Сальвадор вздохнул и шмякнул использованный ватный тампон в тазик.
– Значит, тебя уже можно поздравить? – Ансгар повернулся и стал натягивать футболку.
– С чем? – не понял учитель биологии.
– Ну… Чистый лист заполнен великой любовью (потому что ходить к возлюбленному, прячась под одеждами с головой – не всякий человек выдержит), она любит тебя ты – ее… никто ни на кого не сердится, можно начать личную жизнь.
– С ней? – искренне удивился Сальвадор.
– Ну да. Ладно, попросишь ее сначала по‑прежнему закрывать лицо…
– Вряд ли это понадобится.
Сальвадор отвернулся. Он не понимал, как можно этого не понимать. Однако не понимали все.

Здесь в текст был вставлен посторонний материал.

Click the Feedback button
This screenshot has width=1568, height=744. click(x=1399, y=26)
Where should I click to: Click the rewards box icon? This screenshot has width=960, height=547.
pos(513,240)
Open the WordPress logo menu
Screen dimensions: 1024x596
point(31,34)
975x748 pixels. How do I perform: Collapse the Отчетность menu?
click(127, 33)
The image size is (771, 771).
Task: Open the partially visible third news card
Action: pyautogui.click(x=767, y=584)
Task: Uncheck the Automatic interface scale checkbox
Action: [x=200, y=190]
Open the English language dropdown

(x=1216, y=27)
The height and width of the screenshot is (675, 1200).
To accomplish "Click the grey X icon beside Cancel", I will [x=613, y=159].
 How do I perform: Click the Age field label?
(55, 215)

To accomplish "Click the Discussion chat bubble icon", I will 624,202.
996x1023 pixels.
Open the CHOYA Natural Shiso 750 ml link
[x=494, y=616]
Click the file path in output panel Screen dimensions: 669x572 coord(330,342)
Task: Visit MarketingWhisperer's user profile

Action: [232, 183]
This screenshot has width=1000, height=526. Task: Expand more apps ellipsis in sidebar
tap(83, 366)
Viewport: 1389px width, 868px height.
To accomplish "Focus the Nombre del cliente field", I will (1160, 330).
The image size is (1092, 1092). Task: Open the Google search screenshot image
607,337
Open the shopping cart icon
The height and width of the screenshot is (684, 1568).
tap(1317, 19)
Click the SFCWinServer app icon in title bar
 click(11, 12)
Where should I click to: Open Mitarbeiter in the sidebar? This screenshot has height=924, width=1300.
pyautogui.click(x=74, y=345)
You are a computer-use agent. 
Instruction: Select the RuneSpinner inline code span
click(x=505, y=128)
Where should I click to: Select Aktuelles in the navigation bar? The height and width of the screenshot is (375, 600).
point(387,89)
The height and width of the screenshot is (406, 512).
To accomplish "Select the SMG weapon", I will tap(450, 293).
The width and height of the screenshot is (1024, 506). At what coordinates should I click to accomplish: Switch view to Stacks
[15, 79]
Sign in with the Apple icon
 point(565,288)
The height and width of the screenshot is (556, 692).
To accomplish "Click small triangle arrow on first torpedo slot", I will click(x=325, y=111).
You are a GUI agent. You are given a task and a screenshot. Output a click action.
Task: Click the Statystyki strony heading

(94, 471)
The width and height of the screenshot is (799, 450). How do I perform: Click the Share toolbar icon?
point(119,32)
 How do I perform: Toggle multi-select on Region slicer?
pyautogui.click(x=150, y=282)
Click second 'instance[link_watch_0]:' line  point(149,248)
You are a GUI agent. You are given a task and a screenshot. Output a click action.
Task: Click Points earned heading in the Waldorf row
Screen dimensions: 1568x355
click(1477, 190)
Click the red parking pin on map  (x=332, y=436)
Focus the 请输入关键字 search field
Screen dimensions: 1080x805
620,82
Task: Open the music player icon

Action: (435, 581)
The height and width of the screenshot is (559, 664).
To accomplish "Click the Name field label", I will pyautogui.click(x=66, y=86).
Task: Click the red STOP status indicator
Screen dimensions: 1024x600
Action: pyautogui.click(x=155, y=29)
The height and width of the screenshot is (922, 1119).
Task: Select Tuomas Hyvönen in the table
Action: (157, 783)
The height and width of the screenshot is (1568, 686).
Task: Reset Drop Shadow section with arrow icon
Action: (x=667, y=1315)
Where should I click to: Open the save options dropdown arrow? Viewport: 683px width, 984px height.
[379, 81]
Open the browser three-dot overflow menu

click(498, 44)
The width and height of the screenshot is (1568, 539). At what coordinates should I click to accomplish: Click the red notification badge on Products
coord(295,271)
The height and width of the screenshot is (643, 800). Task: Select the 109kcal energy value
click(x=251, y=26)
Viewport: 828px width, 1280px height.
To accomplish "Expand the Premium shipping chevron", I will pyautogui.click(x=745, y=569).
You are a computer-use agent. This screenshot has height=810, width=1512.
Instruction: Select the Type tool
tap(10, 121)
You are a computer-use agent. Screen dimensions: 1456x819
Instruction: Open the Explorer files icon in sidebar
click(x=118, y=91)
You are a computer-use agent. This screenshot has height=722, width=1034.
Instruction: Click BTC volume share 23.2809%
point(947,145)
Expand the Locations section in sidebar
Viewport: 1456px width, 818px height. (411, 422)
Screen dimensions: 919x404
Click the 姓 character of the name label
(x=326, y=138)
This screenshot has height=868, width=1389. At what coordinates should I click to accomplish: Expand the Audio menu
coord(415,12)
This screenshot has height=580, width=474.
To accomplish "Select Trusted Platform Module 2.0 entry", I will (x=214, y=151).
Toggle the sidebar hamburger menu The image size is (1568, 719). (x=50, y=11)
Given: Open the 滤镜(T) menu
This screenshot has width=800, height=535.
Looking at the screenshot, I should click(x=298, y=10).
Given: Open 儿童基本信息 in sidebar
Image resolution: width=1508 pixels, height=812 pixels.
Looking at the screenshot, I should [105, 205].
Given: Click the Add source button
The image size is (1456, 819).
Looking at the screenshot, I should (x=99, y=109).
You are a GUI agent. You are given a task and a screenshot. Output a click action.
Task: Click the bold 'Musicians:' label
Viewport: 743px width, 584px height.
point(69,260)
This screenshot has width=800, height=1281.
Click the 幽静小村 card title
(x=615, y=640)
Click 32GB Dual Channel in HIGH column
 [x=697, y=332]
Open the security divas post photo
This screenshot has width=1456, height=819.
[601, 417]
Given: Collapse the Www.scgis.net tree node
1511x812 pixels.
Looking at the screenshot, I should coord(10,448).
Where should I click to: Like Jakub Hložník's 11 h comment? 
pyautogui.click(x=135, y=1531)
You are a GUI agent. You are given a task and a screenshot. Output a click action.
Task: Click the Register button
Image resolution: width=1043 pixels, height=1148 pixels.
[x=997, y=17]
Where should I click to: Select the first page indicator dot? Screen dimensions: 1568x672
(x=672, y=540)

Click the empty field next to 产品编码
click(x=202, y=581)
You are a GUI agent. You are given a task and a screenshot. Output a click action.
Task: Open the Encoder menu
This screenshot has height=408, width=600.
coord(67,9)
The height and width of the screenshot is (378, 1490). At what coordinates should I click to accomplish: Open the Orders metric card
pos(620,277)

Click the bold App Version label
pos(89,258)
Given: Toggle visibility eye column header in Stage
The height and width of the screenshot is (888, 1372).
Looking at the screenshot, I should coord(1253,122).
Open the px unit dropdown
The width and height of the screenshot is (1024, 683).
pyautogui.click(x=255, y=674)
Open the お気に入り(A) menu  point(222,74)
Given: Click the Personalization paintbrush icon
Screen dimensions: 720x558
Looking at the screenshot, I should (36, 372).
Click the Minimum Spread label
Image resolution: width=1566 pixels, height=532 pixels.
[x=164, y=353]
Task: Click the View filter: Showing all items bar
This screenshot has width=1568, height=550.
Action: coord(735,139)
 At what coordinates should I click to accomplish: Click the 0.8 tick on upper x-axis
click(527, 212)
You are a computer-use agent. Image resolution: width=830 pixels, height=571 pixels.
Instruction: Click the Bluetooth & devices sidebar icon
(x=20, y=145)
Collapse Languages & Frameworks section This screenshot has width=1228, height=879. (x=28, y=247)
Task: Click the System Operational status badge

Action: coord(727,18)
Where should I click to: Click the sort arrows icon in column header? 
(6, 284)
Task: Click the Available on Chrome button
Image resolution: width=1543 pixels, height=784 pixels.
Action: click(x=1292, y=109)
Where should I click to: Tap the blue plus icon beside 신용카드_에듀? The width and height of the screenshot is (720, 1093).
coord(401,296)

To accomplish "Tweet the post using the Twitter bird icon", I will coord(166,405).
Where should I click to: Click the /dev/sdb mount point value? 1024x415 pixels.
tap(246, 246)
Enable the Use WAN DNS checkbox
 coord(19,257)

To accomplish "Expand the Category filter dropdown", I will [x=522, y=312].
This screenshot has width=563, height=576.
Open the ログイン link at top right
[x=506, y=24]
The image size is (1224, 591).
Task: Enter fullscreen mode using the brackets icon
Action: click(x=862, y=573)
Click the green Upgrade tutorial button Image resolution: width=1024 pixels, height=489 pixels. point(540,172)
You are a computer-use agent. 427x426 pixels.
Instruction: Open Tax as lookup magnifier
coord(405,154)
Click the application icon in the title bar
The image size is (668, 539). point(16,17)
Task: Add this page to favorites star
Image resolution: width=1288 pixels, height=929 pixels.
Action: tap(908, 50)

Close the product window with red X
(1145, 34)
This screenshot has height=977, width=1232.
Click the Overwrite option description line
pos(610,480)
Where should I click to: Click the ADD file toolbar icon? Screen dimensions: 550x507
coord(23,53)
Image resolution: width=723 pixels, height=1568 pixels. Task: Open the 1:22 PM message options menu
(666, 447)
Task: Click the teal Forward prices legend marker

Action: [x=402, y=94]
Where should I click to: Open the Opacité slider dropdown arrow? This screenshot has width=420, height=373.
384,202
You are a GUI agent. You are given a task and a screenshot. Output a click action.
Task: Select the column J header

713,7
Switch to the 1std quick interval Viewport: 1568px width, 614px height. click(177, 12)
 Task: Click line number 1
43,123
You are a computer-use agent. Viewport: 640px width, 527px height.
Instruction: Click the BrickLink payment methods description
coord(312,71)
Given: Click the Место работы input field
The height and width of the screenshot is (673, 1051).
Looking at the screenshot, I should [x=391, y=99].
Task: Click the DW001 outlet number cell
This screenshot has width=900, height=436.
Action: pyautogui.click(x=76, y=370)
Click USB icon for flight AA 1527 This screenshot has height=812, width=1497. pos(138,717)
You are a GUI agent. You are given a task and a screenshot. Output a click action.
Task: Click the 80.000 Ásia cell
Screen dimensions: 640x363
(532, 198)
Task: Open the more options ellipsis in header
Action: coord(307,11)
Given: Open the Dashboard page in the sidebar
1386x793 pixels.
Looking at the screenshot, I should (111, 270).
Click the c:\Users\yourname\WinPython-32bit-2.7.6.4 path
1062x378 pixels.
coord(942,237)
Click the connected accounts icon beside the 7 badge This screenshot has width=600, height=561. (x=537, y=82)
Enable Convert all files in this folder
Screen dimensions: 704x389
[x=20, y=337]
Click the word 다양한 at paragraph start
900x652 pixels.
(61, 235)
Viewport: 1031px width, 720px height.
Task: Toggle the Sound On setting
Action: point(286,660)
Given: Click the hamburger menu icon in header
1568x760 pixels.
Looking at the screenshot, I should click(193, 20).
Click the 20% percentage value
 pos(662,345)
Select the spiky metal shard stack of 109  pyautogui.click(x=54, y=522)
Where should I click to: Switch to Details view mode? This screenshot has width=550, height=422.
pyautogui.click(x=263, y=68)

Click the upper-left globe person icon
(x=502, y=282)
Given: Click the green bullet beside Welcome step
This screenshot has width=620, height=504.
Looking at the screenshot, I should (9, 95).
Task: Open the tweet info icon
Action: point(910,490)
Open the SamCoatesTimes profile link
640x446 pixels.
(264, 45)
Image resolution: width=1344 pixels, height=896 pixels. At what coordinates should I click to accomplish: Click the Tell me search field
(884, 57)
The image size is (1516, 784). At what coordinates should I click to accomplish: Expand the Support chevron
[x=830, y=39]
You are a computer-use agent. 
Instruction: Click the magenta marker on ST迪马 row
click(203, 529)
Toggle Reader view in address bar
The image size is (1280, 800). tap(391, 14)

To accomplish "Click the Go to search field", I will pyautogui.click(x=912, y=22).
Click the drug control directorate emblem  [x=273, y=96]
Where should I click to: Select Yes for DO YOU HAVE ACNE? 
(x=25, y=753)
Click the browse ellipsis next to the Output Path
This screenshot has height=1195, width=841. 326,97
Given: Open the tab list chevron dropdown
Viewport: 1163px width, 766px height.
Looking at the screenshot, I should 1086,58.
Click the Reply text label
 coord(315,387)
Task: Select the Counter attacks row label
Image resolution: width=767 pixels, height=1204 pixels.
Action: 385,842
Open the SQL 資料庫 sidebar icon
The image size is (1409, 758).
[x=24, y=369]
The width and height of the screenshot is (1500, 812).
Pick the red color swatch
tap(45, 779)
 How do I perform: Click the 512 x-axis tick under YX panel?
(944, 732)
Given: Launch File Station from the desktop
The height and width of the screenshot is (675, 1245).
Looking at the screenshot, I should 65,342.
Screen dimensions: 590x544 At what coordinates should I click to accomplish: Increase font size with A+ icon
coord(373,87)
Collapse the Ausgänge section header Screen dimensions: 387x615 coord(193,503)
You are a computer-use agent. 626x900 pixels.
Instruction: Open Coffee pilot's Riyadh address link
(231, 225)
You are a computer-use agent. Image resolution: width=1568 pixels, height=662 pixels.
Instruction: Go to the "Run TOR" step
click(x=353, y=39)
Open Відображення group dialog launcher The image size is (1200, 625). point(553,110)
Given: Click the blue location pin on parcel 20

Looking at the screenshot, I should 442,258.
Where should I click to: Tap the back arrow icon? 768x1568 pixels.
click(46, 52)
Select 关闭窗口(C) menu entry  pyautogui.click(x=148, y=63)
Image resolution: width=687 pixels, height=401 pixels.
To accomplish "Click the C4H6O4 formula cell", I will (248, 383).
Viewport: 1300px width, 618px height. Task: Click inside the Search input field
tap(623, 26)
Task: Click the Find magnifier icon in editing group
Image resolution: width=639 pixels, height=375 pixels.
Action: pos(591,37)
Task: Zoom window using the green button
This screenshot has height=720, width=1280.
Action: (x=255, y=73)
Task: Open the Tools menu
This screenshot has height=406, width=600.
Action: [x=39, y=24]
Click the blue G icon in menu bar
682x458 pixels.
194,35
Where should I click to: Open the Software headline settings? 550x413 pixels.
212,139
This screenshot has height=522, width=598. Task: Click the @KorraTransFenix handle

– Ты говорил, – начал он терпеливо, – что я не виноват. Вот и она говорит то же самое… она говорит, нужно жить дальше, и всякую чушь, которую обычно говорят в таких случаях. А я не могу. Ансгар, это был мой друг. И я забыл его. И она забыла. В сущности, мы все простили себя за его смерть.
Сальвадор горько рассмеялся.
– И мы никогда не знаем, что так будет. Вот сейчас я откровенен с тобой, как ни с кем, а завтра, может быть, меня собьет машина, и через год ты уже не будешь помнить, о чем говорил со мной сегодня… я думал, я один такой. А оказывается, мы все такие. И она. Мы незаслуженно забываем наше прошлое. А ведь мы состоим из него.
– Но ведь она не забыла тебя за столько лет, – напомнил Ансгар.
– Но ведь и не искала, – горячо возразил Сальвадор. – Просто случайно встретила.
И Сальвадор вздохнул, словно смиряясь со всей глубиной бренности бытия. Потом печально улыбнулся.
Ансгар немного помолчал. В случайности он не верил.
– Слушай, я не хотел тебе говорить, – начал он осторожно, – но… раз уж ты говоришь, что мы так друг с другом откровенны и все такое… и ты такой щепетильный в вопросах доверия…
– Я слушаю тебя, – Сальвадор улыбнулся чуть шире.
– У меня есть еще одна, – Ансгар запнулся, потом закрыл глаза и сосчитал до трех, – …еще один большой синяк. Я его увидеть не могу, но знаю, где он. Я не решался, но после твоего признания я готов тебе его показать, а ты скажешь, насколько он ужасен, и нужно ли с ним что‑то… ничего смешного, кстати.
Щепетильный Сальвадор внезапно согнулся пополам, беззвучно смеясь. Его накрыла настоящая, вялотекущая истерика, наступающая после длительного эмоционального напряжения. Напряжению было много лет, и теперь оно отпускало медленно, рывками, вызывая конвульсии и даже слезы.